Pur riallacciandosi, per quanto era possibile alle migliori
tradizioni della nostra storia e della nostra civiltà, il
Fascismo fece opera essenzialmente rivoluzionaria, creando nuovi
rapporti fra gli elementi costitutivi dello Stato e cercando di
risolvere quei contrasti di classe che rappresentano ancora la
preoccupazione e l'assillo più vivo di tutti i governi della
terra. Ma prima di descrivere i lineamenti del nuovo Stato
corporativo che la Rivoluzione va costruendo ed elaborando in
tutti i suoi particolari sarà opportuno di gettare un rapido
sguardo sopra gli altri elementi della vita statale a cui il
Fascismo va dando nuovi impulsi nell'intento di potenziare le
forze della Nazione. E cominciamo dalla legge sulle attribuzioni
del Capo del Governo Italiano. Con questa il potere esecutivo
«rivendica a sè il diritto di autoorganizzazione, già concesso
del nostro costituzionalismo parlamentare agli altri due poteri
dello Stato».
«In sostanza la soluzione fascista, apparentemente «
accentratrice dispotica, si riconnette alla necessità « generale
di epurare l'orbita d'azione del potere esecutivo dalle
irrazionali ingerenze del Potere legislativo ».

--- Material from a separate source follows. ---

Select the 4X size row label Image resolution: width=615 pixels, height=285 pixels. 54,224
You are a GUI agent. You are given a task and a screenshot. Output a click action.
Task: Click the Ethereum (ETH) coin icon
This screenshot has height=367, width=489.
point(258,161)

Non è la dittatura che si esprime nel nuovo istituto, posto al
vertice della piramide dei poteri dello Stato; ma una vigorosa
interpretazione dello spirito della costituzione attraverso lo
spirito della Rivoluzione, poichè, per l'una e per l'altra, il
solo Capo del Potere Esecutivo è il Re e al Capo del Governo,
responsabile della politica totalitaria della Corona, spetta
quindi il diritto di organizzare e modificare la ripartizione
degli affari amministrativi dello Stato".